Extracted data entries
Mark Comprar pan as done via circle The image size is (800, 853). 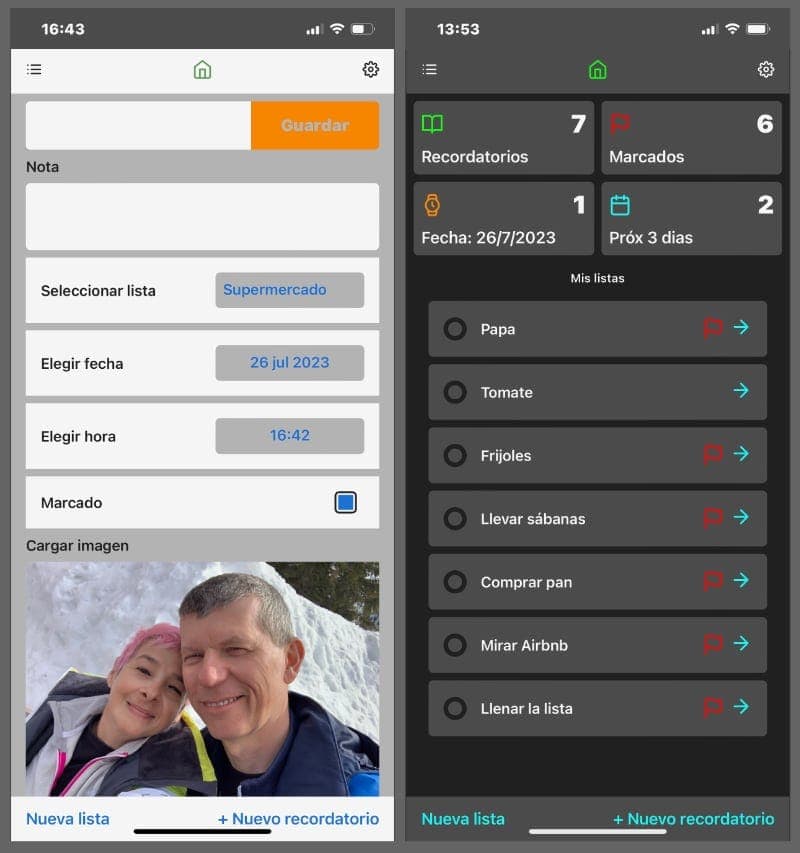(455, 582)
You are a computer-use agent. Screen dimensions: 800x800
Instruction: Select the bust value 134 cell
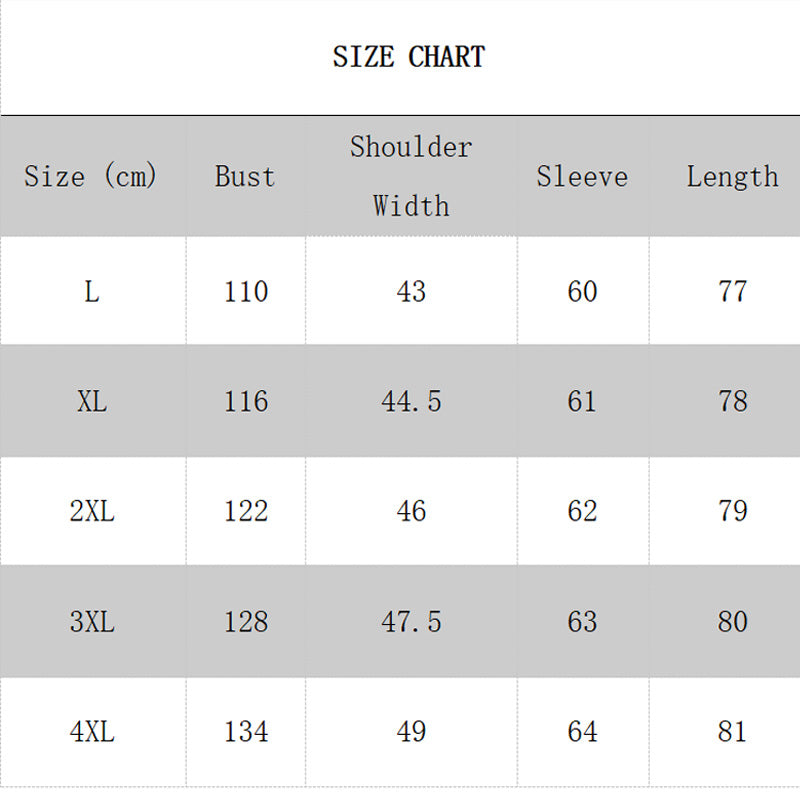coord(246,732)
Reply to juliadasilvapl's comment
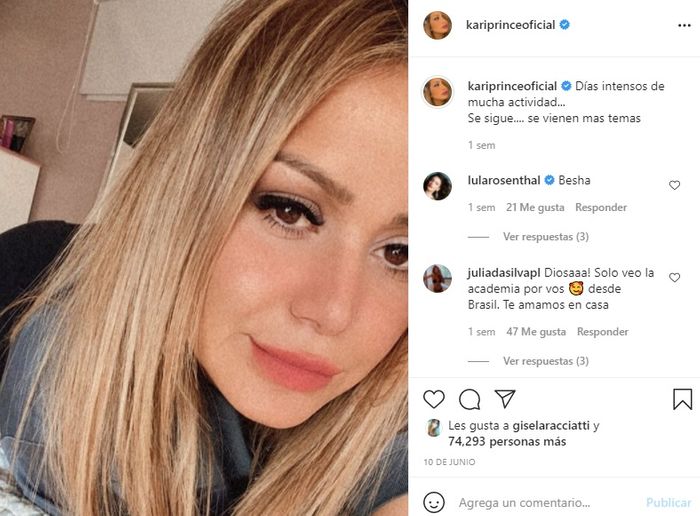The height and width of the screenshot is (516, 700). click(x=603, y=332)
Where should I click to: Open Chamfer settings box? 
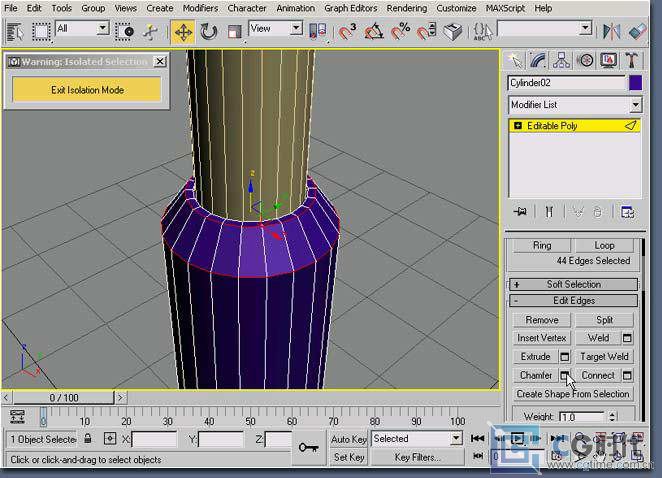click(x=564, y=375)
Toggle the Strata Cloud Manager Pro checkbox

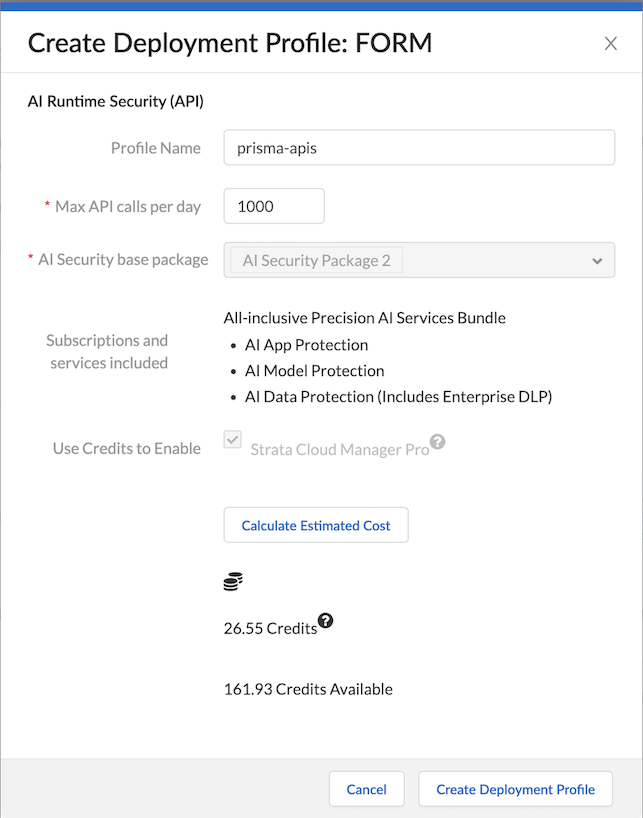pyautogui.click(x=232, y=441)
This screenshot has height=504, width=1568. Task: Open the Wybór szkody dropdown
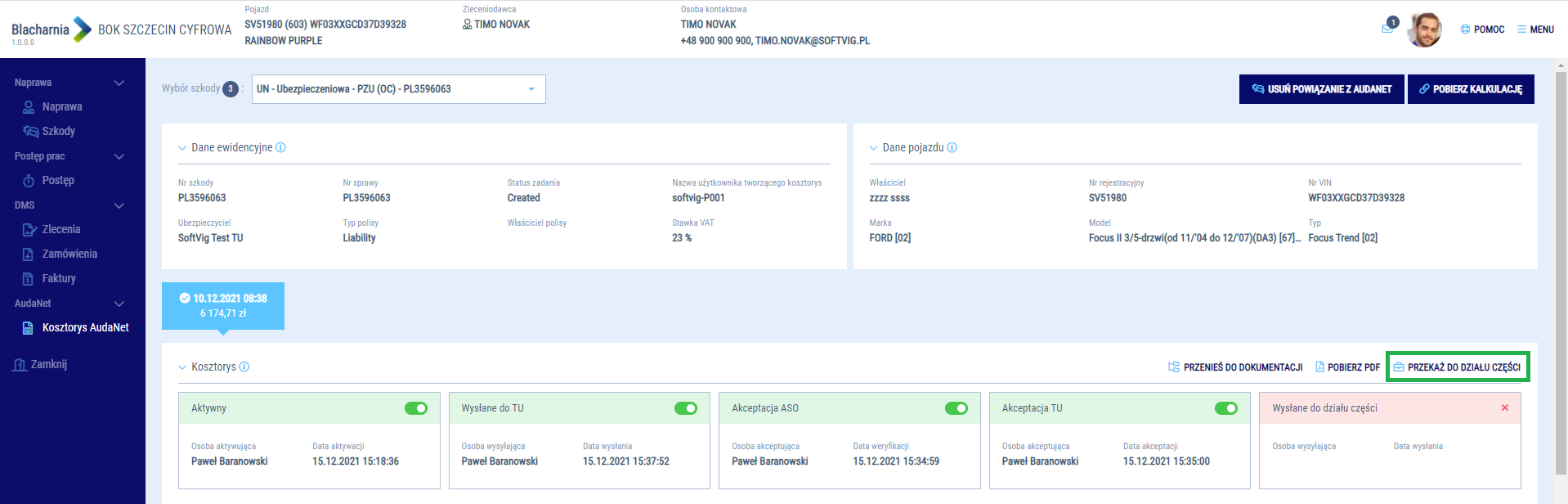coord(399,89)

→ **Required action**: Please return only the lines running from the line with "Where should I" to the final line of the data, both included, exactly and without any pictures.

→ **Answer section**:
Where should I click to: Open Chamfer settings box? 
click(x=564, y=375)
Toggle the Strata Cloud Manager Pro checkbox

pyautogui.click(x=232, y=441)
This screenshot has height=504, width=1568. Task: Open the Wybór szkody dropdown
coord(399,89)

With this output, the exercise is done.